## [TEXT FOR ANALYSIS]
Those from the rear flying in disorder soon confused the men in front, and the result was a complete rout. Hector's men followed, killing every one they met for it was ordered that no quarter should be given, the number being so large that they might again turn round, attack and defeat the victors. In this retreat almost all the men of the clan Dingwall and MacCullochs capable of bearing arms were killed, and so many of the Munroes were slain that for a long time after "there could not be ane secure friendship made up twixt them and the Mackenzies, till by frequent allyance and mutuall beneffets at last thes animosities are setled and in ordor to a reconciliation, Hector, sone to this William of Foulls, wes maried to John Mackenzie's sister Catherine."

## [DATASET CONTENT]
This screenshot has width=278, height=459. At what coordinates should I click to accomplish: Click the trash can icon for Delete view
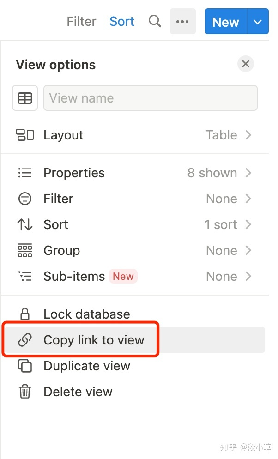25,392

---

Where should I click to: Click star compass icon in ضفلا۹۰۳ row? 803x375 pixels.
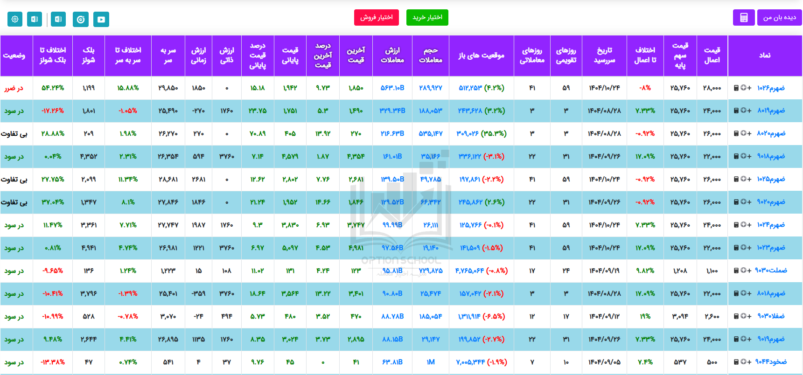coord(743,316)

---

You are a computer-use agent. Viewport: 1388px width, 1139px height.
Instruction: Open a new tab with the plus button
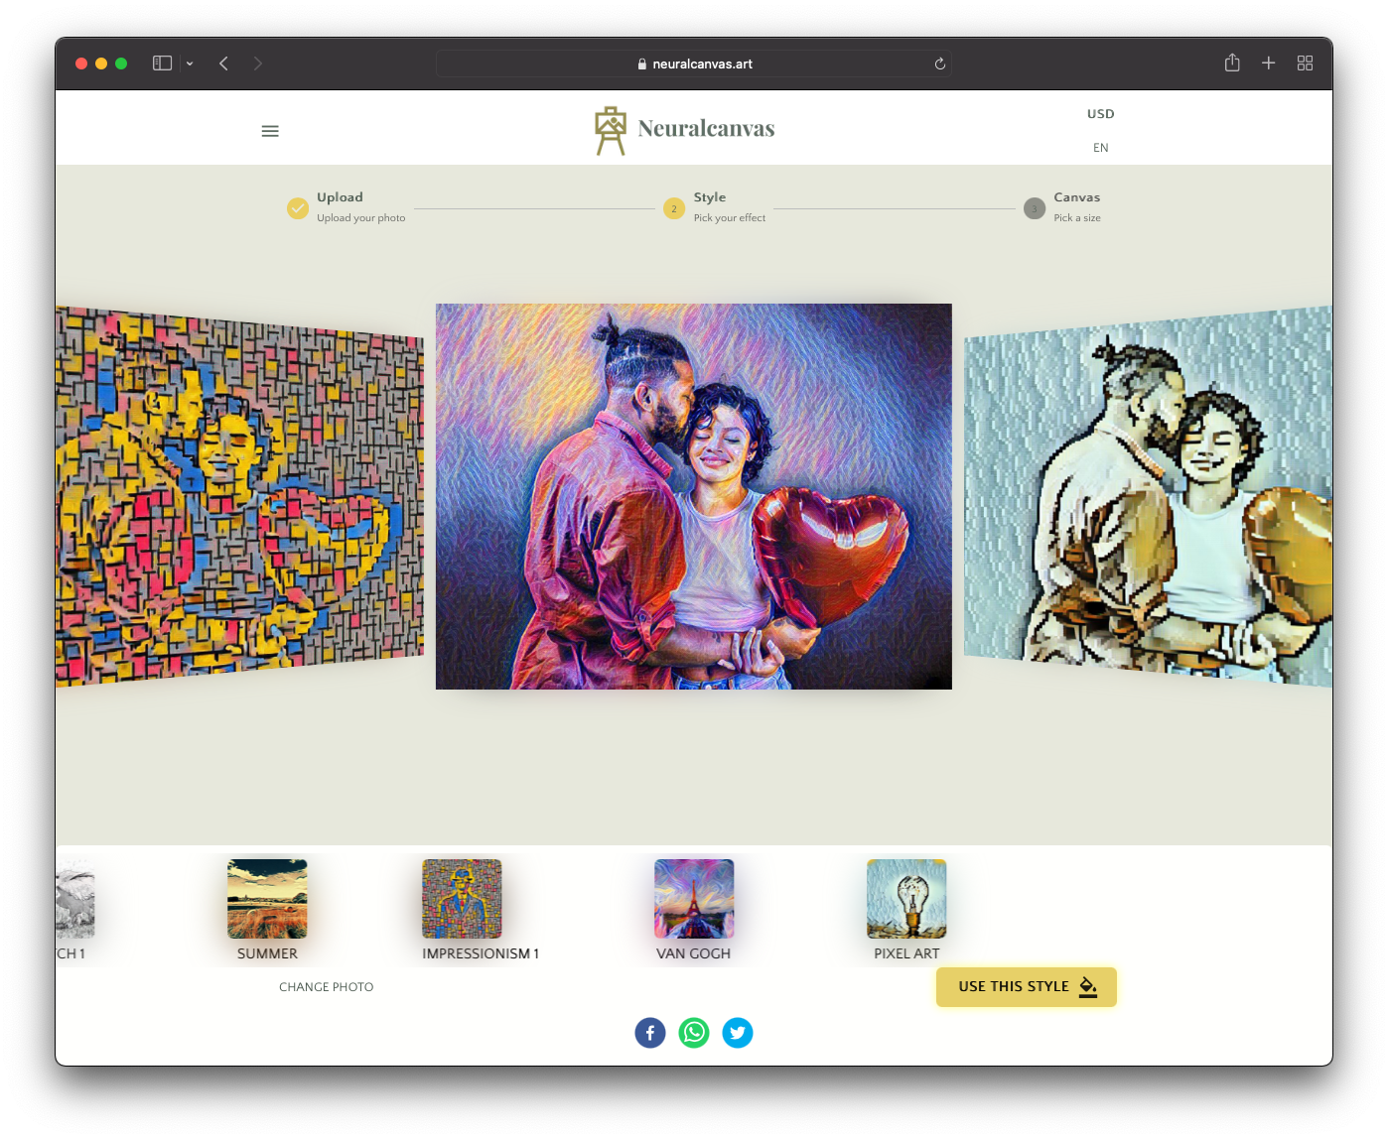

## [WORK ITEM]
Transcribe the whole passage on the rout by Hector's men word for word, keeping its original spelling and punctuation. The rows have no connection to the text.

## [OUTPUT]
Those from the rear flying in disorder soon confused the men in front, and the result was a complete rout. Hector's men followed, killing every one they met for it was ordered that no quarter should be given, the number being so large that they might again turn round, attack and defeat the victors. In this retreat almost all the men of the clan Dingwall and MacCullochs capable of bearing arms were killed, and so many of the Munroes were slain that for a long time after "there could not be ane secure friendship made up twixt them and the Mackenzies, till by frequent allyance and mutuall beneffets at last thes animosities are setled and in ordor to a reconciliation, Hector, sone to this William of Foulls, wes maried to John Mackenzie's sister Catherine."